Scientists have detected light from behind the black hole for the first time, confirming a scenario predicted by Einstein’s theory of general relativity. Stanford University astrophysicist Dan Wilkins and his colleagues were observing X-rays released by a supermassive black hole 800 million light-years away when the telescopes recorded additional flashes of X-rays smaller and of different colours than the bright flares.
Any light that goes into that black hole doesn’t come out, so we shouldn’t be able to see anything that’s behind the black hole,” Wilkins, the author of the study, said in a statement.
While the bright flares are not an unusual phenomenon, the X-rays reflecting from behind the black hole was a strange discovery. Material falling into a supermassive black hole gets superheated due to the enormous gravity around it, powering continuous sources of light in the universe by forming corona.

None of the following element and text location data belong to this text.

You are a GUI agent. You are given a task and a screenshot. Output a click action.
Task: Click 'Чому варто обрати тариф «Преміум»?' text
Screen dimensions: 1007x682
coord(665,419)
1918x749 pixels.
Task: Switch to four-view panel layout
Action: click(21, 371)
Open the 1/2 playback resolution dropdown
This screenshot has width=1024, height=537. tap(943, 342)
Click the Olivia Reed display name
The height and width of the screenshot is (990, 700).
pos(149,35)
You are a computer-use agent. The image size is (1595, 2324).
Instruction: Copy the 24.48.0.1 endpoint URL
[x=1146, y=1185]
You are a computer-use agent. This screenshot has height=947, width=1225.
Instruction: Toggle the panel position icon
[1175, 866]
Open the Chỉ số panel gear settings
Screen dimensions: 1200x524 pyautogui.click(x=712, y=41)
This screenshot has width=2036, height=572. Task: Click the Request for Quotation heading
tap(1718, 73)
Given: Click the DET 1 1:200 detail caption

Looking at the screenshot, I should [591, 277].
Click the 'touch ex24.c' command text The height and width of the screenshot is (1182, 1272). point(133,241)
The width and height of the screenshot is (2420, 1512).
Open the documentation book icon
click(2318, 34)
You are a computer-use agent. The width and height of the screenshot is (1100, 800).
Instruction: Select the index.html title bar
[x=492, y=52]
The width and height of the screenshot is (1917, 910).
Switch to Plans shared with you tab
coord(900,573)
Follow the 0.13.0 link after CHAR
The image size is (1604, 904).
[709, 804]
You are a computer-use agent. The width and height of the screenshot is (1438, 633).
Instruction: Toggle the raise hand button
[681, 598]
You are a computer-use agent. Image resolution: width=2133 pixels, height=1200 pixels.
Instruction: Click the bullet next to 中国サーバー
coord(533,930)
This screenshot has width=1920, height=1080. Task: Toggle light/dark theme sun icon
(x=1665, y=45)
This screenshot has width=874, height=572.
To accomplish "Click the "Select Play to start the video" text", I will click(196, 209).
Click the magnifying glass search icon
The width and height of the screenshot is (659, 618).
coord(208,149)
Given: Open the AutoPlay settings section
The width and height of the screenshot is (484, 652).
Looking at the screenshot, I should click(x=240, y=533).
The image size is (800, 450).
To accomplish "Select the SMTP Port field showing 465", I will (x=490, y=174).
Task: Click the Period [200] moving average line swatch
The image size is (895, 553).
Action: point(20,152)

When the electrons separate from atoms at such a high temperature, a magnetic plasma is created. The magnetic field breaks as it arch high above the black hole and then bends towards it, producing high energy electrons that subsequently produce the X-rays. Researchers determined that the series of smaller flashes were the same X-ray flares but reflected from behind the black hole.
I’ve been building theoretical predictions of how these echoes appear to us for a few years,” said Wilkins. “I’d already seen them in the theory I’ve been developing, so once I saw them in the telescope observations, I could figure out the connection.”
The study, published late last month in the journal Nature, is the first direct observation of light from behind a black hole.
“Fifty years ago, when astrophysicists starting speculating about how the magnetic field might behave close to a black hole, they had no idea that one day we might have the techniques to observe this directly and see Einstein’s general theory of relativity in action,” said Roger Blandford, a co-author of the paper.